Print the complete set of entries exactly.

Dataset extract Block Start

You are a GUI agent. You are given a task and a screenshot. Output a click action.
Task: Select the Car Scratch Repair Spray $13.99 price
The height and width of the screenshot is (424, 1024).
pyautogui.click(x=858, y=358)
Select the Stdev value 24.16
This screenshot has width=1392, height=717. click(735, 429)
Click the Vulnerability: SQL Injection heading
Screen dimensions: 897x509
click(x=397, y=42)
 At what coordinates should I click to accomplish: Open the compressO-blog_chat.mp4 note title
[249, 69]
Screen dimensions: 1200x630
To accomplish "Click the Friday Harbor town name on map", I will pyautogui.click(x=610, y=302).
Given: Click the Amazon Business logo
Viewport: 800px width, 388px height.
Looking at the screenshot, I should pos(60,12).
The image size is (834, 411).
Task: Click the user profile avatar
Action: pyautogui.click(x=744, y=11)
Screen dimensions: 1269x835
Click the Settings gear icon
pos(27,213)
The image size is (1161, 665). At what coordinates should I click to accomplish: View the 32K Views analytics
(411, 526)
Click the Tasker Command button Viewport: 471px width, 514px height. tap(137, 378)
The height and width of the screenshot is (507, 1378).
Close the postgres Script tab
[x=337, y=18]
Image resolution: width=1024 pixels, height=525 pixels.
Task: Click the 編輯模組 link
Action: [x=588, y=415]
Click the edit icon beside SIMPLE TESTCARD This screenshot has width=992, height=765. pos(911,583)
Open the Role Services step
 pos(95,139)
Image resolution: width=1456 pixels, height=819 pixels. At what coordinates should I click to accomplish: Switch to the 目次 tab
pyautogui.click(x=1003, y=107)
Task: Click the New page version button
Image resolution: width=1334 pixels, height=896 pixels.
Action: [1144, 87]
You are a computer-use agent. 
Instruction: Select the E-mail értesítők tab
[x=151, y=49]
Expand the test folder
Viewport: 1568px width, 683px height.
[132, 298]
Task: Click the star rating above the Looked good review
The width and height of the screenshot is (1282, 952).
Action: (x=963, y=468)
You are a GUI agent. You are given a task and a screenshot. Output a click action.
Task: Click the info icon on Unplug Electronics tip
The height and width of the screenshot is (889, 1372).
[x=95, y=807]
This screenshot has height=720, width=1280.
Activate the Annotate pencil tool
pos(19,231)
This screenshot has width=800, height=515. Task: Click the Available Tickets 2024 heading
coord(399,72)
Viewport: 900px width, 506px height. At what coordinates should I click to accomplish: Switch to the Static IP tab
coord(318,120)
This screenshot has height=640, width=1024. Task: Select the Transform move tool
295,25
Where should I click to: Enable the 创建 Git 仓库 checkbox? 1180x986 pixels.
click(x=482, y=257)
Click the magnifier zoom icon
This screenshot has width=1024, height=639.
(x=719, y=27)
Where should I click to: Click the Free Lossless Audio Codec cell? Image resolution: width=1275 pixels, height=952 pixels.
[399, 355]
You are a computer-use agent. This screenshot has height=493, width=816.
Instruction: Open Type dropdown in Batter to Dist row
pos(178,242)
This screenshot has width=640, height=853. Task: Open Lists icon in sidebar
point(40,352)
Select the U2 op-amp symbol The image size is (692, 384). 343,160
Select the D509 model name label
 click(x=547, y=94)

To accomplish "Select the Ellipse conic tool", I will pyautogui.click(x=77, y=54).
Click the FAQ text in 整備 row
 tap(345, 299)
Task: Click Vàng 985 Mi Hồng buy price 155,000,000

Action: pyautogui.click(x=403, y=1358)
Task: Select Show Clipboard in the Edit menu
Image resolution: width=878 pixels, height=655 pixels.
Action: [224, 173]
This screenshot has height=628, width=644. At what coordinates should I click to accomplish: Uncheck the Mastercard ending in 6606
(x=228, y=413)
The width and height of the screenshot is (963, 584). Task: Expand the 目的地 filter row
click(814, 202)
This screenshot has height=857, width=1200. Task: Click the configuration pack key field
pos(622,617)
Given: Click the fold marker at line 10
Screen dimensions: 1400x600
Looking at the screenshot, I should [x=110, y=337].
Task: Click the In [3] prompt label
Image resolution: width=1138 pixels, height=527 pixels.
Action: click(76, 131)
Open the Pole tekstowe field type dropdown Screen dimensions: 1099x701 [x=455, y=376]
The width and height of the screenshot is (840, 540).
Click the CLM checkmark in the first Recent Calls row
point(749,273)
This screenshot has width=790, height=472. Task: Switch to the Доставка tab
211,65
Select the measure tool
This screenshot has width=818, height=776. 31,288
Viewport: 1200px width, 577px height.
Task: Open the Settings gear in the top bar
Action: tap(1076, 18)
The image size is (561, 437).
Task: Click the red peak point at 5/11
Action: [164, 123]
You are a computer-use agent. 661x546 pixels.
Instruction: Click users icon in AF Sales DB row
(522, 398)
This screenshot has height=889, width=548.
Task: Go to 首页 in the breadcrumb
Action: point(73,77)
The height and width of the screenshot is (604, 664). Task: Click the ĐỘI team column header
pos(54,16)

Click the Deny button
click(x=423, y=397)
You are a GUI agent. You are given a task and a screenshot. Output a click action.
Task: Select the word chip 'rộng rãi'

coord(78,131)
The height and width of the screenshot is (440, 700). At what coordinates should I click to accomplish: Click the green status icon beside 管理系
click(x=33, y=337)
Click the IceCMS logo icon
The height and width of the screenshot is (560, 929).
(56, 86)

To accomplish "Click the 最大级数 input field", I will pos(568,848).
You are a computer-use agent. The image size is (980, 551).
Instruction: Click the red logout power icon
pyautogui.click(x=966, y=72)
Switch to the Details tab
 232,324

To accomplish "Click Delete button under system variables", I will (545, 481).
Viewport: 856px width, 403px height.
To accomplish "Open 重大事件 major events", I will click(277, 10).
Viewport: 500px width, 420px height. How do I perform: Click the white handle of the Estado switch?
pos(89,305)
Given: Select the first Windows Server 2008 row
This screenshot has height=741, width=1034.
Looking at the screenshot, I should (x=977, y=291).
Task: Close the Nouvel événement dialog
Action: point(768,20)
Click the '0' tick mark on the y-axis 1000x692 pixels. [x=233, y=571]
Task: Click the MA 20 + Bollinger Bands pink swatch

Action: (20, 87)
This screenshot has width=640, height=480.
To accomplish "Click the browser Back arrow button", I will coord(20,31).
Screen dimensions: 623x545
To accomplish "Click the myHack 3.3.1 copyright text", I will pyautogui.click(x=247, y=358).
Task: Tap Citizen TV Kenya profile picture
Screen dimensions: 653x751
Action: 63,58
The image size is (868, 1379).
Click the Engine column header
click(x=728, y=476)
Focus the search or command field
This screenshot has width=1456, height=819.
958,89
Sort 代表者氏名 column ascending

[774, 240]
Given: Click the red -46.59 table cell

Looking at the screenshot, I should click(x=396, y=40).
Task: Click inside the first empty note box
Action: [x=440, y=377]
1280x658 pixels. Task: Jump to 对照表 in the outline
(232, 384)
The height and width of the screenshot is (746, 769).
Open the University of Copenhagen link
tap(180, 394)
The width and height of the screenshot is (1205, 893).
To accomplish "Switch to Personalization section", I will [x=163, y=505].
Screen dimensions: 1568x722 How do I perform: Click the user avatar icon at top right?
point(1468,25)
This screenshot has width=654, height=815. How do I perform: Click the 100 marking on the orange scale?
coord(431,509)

Dataset extract Block End

**Exercise answer**
You are a GUI agent. You are given a task and a screenshot. Output a click action.
Task: Select the Car Scratch Repair Spray $13.99 price
The height and width of the screenshot is (424, 1024).
pyautogui.click(x=858, y=358)
Select the Stdev value 24.16
This screenshot has width=1392, height=717. click(735, 429)
Click the Vulnerability: SQL Injection heading
Screen dimensions: 897x509
click(x=397, y=42)
 At what coordinates should I click to accomplish: Open the compressO-blog_chat.mp4 note title
[249, 69]
Screen dimensions: 1200x630
To accomplish "Click the Friday Harbor town name on map", I will pyautogui.click(x=610, y=302).
Given: Click the Amazon Business logo
Viewport: 800px width, 388px height.
Looking at the screenshot, I should pos(60,12).
The image size is (834, 411).
Task: Click the user profile avatar
Action: pyautogui.click(x=744, y=11)
Screen dimensions: 1269x835
Click the Settings gear icon
pos(27,213)
The image size is (1161, 665). At what coordinates should I click to accomplish: View the 32K Views analytics
(411, 526)
Click the Tasker Command button Viewport: 471px width, 514px height. tap(137, 378)
The height and width of the screenshot is (507, 1378).
Close the postgres Script tab
[x=337, y=18]
Image resolution: width=1024 pixels, height=525 pixels.
Task: Click the 編輯模組 link
Action: [x=588, y=415]
Click the edit icon beside SIMPLE TESTCARD This screenshot has width=992, height=765. pos(911,583)
Open the Role Services step
 pos(95,139)
Image resolution: width=1456 pixels, height=819 pixels. At what coordinates should I click to accomplish: Switch to the 目次 tab
pyautogui.click(x=1003, y=107)
Task: Click the New page version button
Image resolution: width=1334 pixels, height=896 pixels.
Action: [1144, 87]
You are a computer-use agent. 
Instruction: Select the E-mail értesítők tab
[x=151, y=49]
Expand the test folder
Viewport: 1568px width, 683px height.
[132, 298]
Task: Click the star rating above the Looked good review
The width and height of the screenshot is (1282, 952).
Action: (x=963, y=468)
You are a GUI agent. You are given a task and a screenshot. Output a click action.
Task: Click the info icon on Unplug Electronics tip
The height and width of the screenshot is (889, 1372).
[x=95, y=807]
This screenshot has height=720, width=1280.
Activate the Annotate pencil tool
pos(19,231)
This screenshot has width=800, height=515. Task: Click the Available Tickets 2024 heading
coord(399,72)
Viewport: 900px width, 506px height. At what coordinates should I click to accomplish: Switch to the Static IP tab
coord(318,120)
This screenshot has height=640, width=1024. Task: Select the Transform move tool
295,25
Where should I click to: Enable the 创建 Git 仓库 checkbox? 1180x986 pixels.
click(x=482, y=257)
Click the magnifier zoom icon
This screenshot has width=1024, height=639.
(x=719, y=27)
Where should I click to: Click the Free Lossless Audio Codec cell? Image resolution: width=1275 pixels, height=952 pixels.
[399, 355]
You are a computer-use agent. This screenshot has height=493, width=816.
Instruction: Open Type dropdown in Batter to Dist row
pos(178,242)
This screenshot has width=640, height=853. Task: Open Lists icon in sidebar
point(40,352)
Select the U2 op-amp symbol The image size is (692, 384). 343,160
Select the D509 model name label
 click(x=547, y=94)

To accomplish "Select the Ellipse conic tool", I will pyautogui.click(x=77, y=54).
Click the FAQ text in 整備 row
 tap(345, 299)
Task: Click Vàng 985 Mi Hồng buy price 155,000,000

Action: pyautogui.click(x=403, y=1358)
Task: Select Show Clipboard in the Edit menu
Image resolution: width=878 pixels, height=655 pixels.
Action: [224, 173]
This screenshot has height=628, width=644. At what coordinates should I click to accomplish: Uncheck the Mastercard ending in 6606
(x=228, y=413)
The width and height of the screenshot is (963, 584). Task: Expand the 目的地 filter row
click(814, 202)
This screenshot has height=857, width=1200. Task: Click the configuration pack key field
pos(622,617)
Given: Click the fold marker at line 10
Screen dimensions: 1400x600
Looking at the screenshot, I should [x=110, y=337].
Task: Click the In [3] prompt label
Image resolution: width=1138 pixels, height=527 pixels.
Action: click(76, 131)
Open the Pole tekstowe field type dropdown Screen dimensions: 1099x701 [x=455, y=376]
The width and height of the screenshot is (840, 540).
Click the CLM checkmark in the first Recent Calls row
point(749,273)
This screenshot has width=790, height=472. Task: Switch to the Доставка tab
211,65
Select the measure tool
This screenshot has width=818, height=776. 31,288
Viewport: 1200px width, 577px height.
Task: Open the Settings gear in the top bar
Action: tap(1076, 18)
The image size is (561, 437).
Task: Click the red peak point at 5/11
Action: [164, 123]
You are a computer-use agent. 661x546 pixels.
Instruction: Click users icon in AF Sales DB row
(522, 398)
This screenshot has height=889, width=548.
Task: Go to 首页 in the breadcrumb
Action: point(73,77)
The height and width of the screenshot is (604, 664). Task: Click the ĐỘI team column header
pos(54,16)

Click the Deny button
click(x=423, y=397)
You are a GUI agent. You are given a task and a screenshot. Output a click action.
Task: Select the word chip 'rộng rãi'

coord(78,131)
The height and width of the screenshot is (440, 700). At what coordinates should I click to accomplish: Click the green status icon beside 管理系
click(x=33, y=337)
Click the IceCMS logo icon
The height and width of the screenshot is (560, 929).
(56, 86)

To accomplish "Click the 最大级数 input field", I will pos(568,848).
You are a computer-use agent. The image size is (980, 551).
Instruction: Click the red logout power icon
pyautogui.click(x=966, y=72)
Switch to the Details tab
 232,324

To accomplish "Click Delete button under system variables", I will (545, 481).
Viewport: 856px width, 403px height.
To accomplish "Open 重大事件 major events", I will click(277, 10).
Viewport: 500px width, 420px height. How do I perform: Click the white handle of the Estado switch?
pos(89,305)
Given: Select the first Windows Server 2008 row
This screenshot has height=741, width=1034.
Looking at the screenshot, I should (x=977, y=291).
Task: Close the Nouvel événement dialog
Action: point(768,20)
Click the '0' tick mark on the y-axis 1000x692 pixels. [x=233, y=571]
Task: Click the MA 20 + Bollinger Bands pink swatch

Action: (20, 87)
This screenshot has width=640, height=480.
To accomplish "Click the browser Back arrow button", I will coord(20,31).
Screen dimensions: 623x545
To accomplish "Click the myHack 3.3.1 copyright text", I will pyautogui.click(x=247, y=358).
Task: Tap Citizen TV Kenya profile picture
Screen dimensions: 653x751
Action: 63,58
The image size is (868, 1379).
Click the Engine column header
click(x=728, y=476)
Focus the search or command field
This screenshot has width=1456, height=819.
958,89
Sort 代表者氏名 column ascending

[774, 240]
Given: Click the red -46.59 table cell

Looking at the screenshot, I should click(x=396, y=40).
Task: Click inside the first empty note box
Action: [x=440, y=377]
1280x658 pixels. Task: Jump to 对照表 in the outline
(232, 384)
The height and width of the screenshot is (746, 769).
Open the University of Copenhagen link
tap(180, 394)
The width and height of the screenshot is (1205, 893).
To accomplish "Switch to Personalization section", I will [x=163, y=505].
Screen dimensions: 1568x722 How do I perform: Click the user avatar icon at top right?
point(1468,25)
This screenshot has width=654, height=815. How do I perform: Click the 100 marking on the orange scale?
coord(431,509)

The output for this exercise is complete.